The Court also rejected the Claimants’ contention that the Defendants acted irrationally by failing to take other alternative options available to them, such as only cancelling some trades. Ultimately, the Court held that the LME was right to take a conservative approach and cancel trading for the entirety of 8 March 2022.

No obligation to consult the Committees

The Claimants argued that the LME's Special Committee and/or the Board Risk Committee were not consulted about the Cancellation Decision.

The Court found that there was no obligation to consult the LME’s Special Committee. Rule 22 of the LME rules conferred the power to cancel trades on the LME itself.

In relation to consulting the LME’s Board Risk Committee, the Court noted that the Board’s terms of reference did not require the LME to consult it and in any case, given the urgent situation on the morning of 8 March 2022, it would not have been possible for a meeting to have been convened.

 

Key takeaways

This judgment recognises the LME's obligation to maintain orderly markets and its powers to intervene to achieve this without a need to consult market participants. It also indicates that courts are willing to tailor their approach in judicial review cases to have regard to the contractual context, where one exists. In this case, the Court considered it significant that the Claimants agreed to the LME rules, and therefore, to the LME exercising its powers to suspend and cancel trading in certain circumstances. Further, the courts’ approach to judicial review will permit sensible latitude to decision-makers with specialist knowledge insofar as the decisions reviewed rested on, or were informed by, such knowledge. This judgment may influence how other exchanges respond to future ‘market emergencies.’

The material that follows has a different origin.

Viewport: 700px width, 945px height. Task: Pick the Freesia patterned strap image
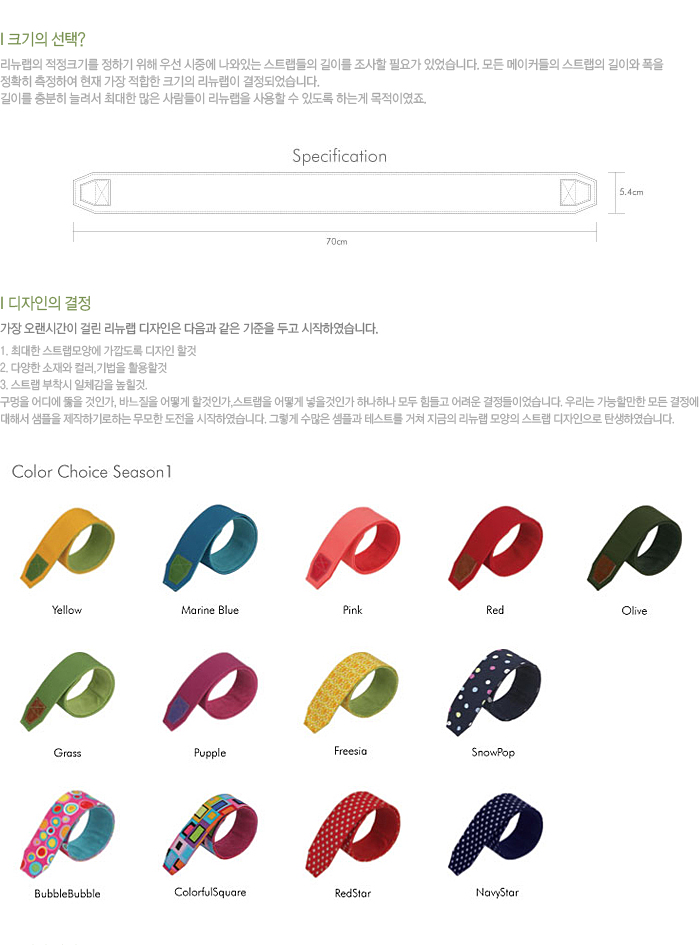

Traders on the LME and other UK exchanges may be concerned about the potential precedent this judgment establishes in terms of possible trade uncertainty, and how exchanges may react to crisis situations and other exceptional circumstances where – under MiFID II - exchanges are required to have the power to cancel or vary transactions (even if such situations are exceptional and occur rarely). The powers of exchanges and other public authorities can be broad and involve an interaction between private and public law. This case demonstrates that successfully challenging the decisions of such bodies may be difficult. Market participants who are unsure about the rights and powers of the exchanges in which they operate would be prudent to seek legal advice so that they can trade with greater certainty.

The decision is being appealed to the Court of Appeal.